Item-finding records
┄┄┄┄┄┄┄┄┄┄┄┄┄┄┄┄┄┄┄┄
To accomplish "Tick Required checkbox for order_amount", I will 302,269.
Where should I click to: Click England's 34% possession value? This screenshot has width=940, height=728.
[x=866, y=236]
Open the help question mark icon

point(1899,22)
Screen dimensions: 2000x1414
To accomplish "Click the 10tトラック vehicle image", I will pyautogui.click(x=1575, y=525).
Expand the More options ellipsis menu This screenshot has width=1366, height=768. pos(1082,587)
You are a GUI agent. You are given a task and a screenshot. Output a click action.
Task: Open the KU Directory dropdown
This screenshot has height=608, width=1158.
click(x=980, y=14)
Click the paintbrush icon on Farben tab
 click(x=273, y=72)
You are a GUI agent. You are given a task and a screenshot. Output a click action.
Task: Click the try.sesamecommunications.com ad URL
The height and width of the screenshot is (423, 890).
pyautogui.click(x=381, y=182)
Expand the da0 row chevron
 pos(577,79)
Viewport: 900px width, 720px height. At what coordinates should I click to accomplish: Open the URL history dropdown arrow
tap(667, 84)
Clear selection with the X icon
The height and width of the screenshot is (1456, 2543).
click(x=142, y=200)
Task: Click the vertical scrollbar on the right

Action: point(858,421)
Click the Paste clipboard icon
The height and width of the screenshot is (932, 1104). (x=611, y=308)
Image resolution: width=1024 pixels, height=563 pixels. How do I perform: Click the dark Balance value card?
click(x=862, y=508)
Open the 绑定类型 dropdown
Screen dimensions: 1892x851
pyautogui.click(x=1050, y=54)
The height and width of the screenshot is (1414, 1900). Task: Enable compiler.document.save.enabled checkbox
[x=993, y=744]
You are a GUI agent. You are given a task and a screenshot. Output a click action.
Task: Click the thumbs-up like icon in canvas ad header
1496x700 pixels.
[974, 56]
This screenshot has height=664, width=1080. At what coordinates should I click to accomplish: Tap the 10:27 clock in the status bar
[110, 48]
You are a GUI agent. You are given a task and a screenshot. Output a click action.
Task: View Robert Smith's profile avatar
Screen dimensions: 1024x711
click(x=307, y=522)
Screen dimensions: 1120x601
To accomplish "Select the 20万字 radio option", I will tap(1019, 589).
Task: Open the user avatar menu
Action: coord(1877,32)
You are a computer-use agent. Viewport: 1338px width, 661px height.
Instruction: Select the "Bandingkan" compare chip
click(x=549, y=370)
┄┄┄┄┄┄┄┄┄┄┄┄┄┄┄┄┄┄┄┄
YOUR OBJECTIVE:
Lay out the material above as a Markdown table with the columns Row and Line: one row per line, numbered in order, leaving out blank lines.

EXERCISE RESULT:
| Row | Line |
|---|---|
| 1 | To accomplish "Tick Required checkbox for order_amount", I will 302,269. |
| 2 | Where should I click to: Click England's 34% possession value? This screenshot has width=940, height=728. |
| 3 | [x=866, y=236] |
| 4 | Open the help question mark icon |
| 5 | point(1899,22) |
| 6 | Screen dimensions: 2000x1414 |
| 7 | To accomplish "Click the 10tトラック vehicle image", I will pyautogui.click(x=1575, y=525). |
| 8 | Expand the More options ellipsis menu This screenshot has width=1366, height=768. pos(1082,587) |
| 9 | You are a GUI agent. You are given a task and a screenshot. Output a click action. |
| 10 | Task: Open the KU Directory dropdown |
| 11 | This screenshot has height=608, width=1158. |
| 12 | click(x=980, y=14) |
| 13 | Click the paintbrush icon on Farben tab |
| 14 |  click(x=273, y=72) |
| 15 | You are a GUI agent. You are given a task and a screenshot. Output a click action. |
| 16 | Task: Click the try.sesamecommunications.com ad URL |
| 17 | The height and width of the screenshot is (423, 890). |
| 18 | pyautogui.click(x=381, y=182) |
| 19 | Expand the da0 row chevron |
| 20 |  pos(577,79) |
| 21 | Viewport: 900px width, 720px height. At what coordinates should I click to accomplish: Open the URL history dropdown arrow |
| 22 | tap(667, 84) |
| 23 | Clear selection with the X icon |
| 24 | The height and width of the screenshot is (1456, 2543). |
| 25 | click(x=142, y=200) |
| 26 | Task: Click the vertical scrollbar on the right |
| 27 | Action: point(858,421) |
| 28 | Click the Paste clipboard icon |
| 29 | The height and width of the screenshot is (932, 1104). (x=611, y=308) |
| 30 | Image resolution: width=1024 pixels, height=563 pixels. How do I perform: Click the dark Balance value card? |
| 31 | click(x=862, y=508) |
| 32 | Open the 绑定类型 dropdown |
| 33 | Screen dimensions: 1892x851 |
| 34 | pyautogui.click(x=1050, y=54) |
| 35 | The height and width of the screenshot is (1414, 1900). Task: Enable compiler.document.save.enabled checkbox |
| 36 | [x=993, y=744] |
| 37 | You are a GUI agent. You are given a task and a screenshot. Output a click action. |
| 38 | Task: Click the thumbs-up like icon in canvas ad header |
| 39 | 1496x700 pixels. |
| 40 | [974, 56] |
| 41 | This screenshot has height=664, width=1080. At what coordinates should I click to accomplish: Tap the 10:27 clock in the status bar |
| 42 | [110, 48] |
| 43 | You are a GUI agent. You are given a task and a screenshot. Output a click action. |
| 44 | Task: View Robert Smith's profile avatar |
| 45 | Screen dimensions: 1024x711 |
| 46 | click(x=307, y=522) |
| 47 | Screen dimensions: 1120x601 |
| 48 | To accomplish "Select the 20万字 radio option", I will tap(1019, 589). |
| 49 | Task: Open the user avatar menu |
| 50 | Action: coord(1877,32) |
| 51 | You are a computer-use agent. Viewport: 1338px width, 661px height. |
| 52 | Instruction: Select the "Bandingkan" compare chip |
| 53 | click(x=549, y=370) |